Work request: Copy out, unchanged, the entries below from the "Instruction: Select Green" line to the final line. Omit pictures.

Extracted data:

[Start of section]

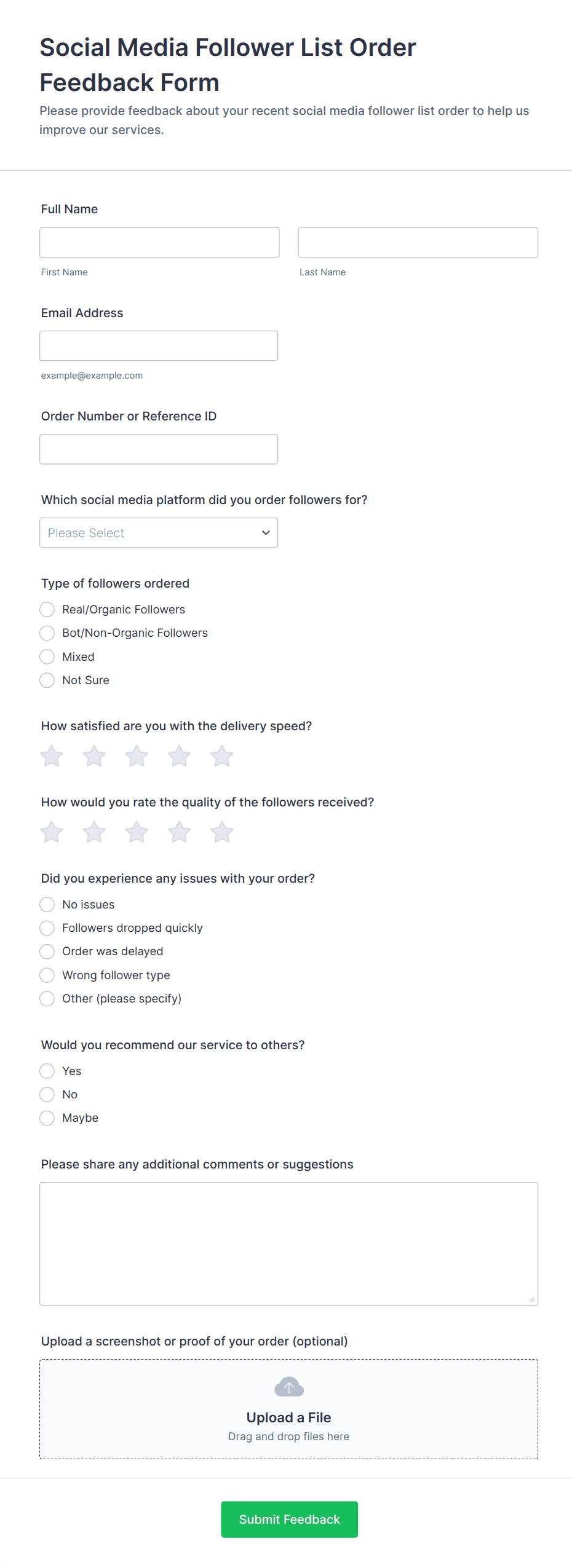Click the cloud upload icon
The width and height of the screenshot is (572, 1568).
coord(288,1387)
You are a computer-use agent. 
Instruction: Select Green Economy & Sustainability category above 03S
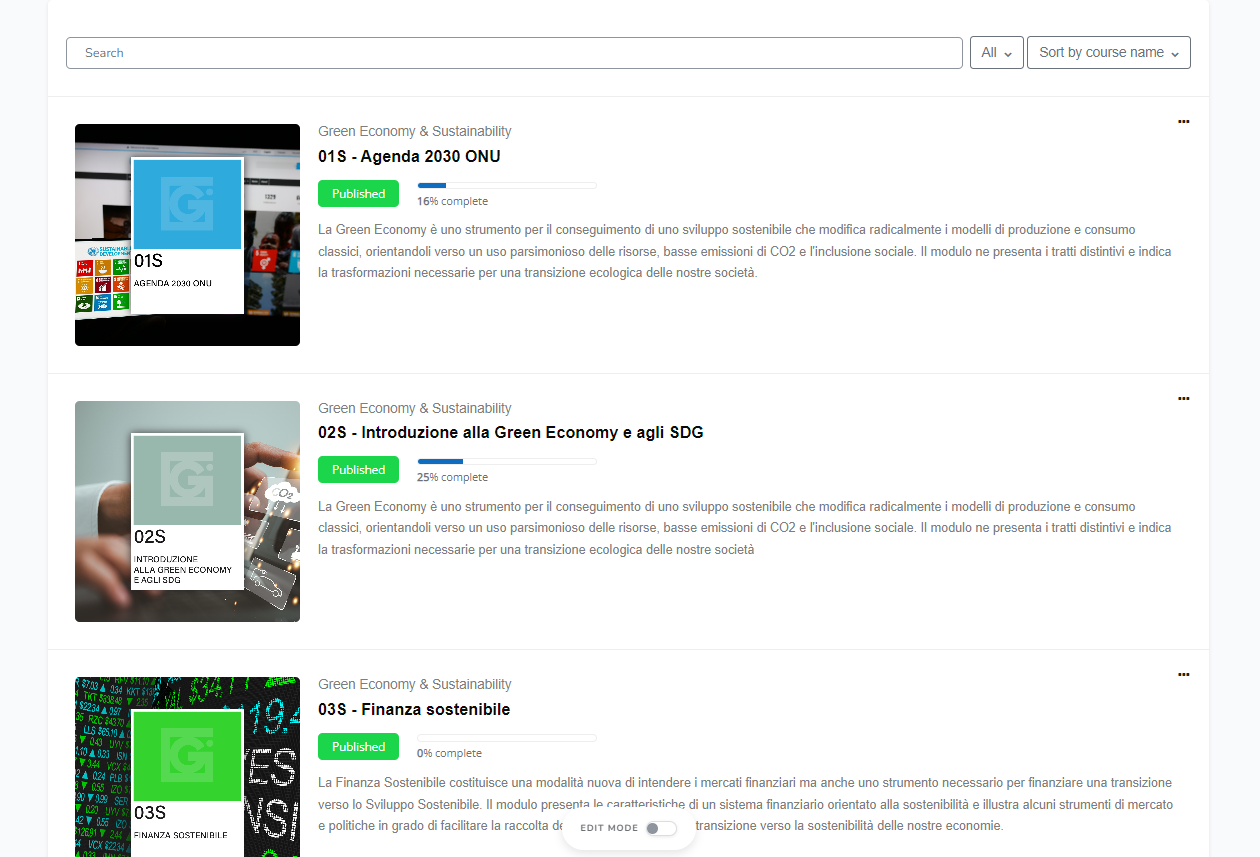coord(414,685)
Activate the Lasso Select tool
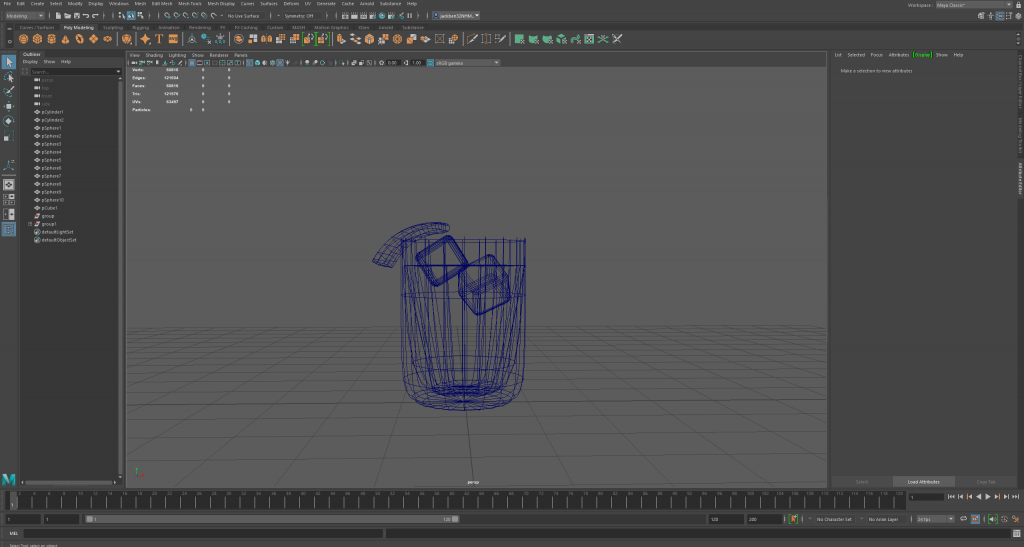This screenshot has height=547, width=1024. [9, 77]
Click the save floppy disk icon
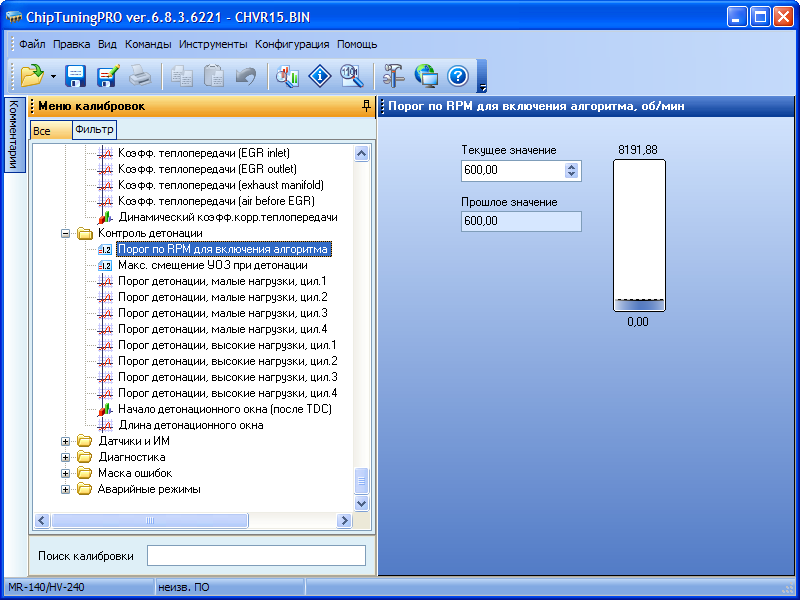800x600 pixels. point(76,75)
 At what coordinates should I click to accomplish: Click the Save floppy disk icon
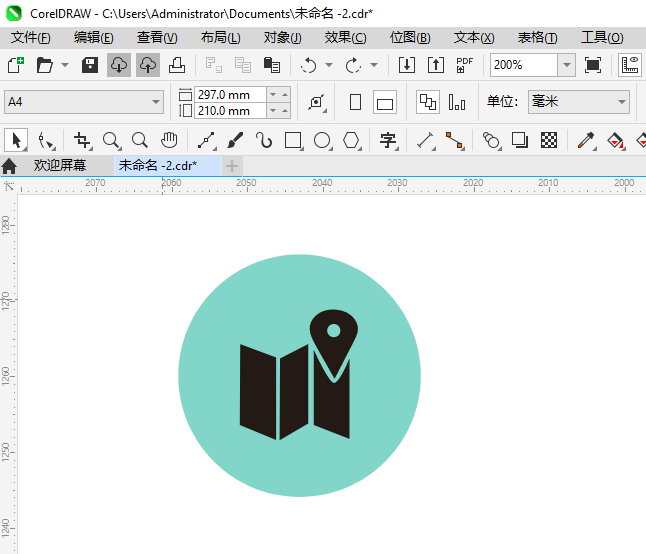(89, 65)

[End of section]

Solved problem:
Instruction: Select Green Economy & Sustainability category above 03S
coord(414,685)
Activate the Lasso Select tool
This screenshot has height=547, width=1024. [9, 77]
Click the save floppy disk icon
800x600 pixels. point(76,75)
 At what coordinates should I click to accomplish: Click the Save floppy disk icon
(89, 65)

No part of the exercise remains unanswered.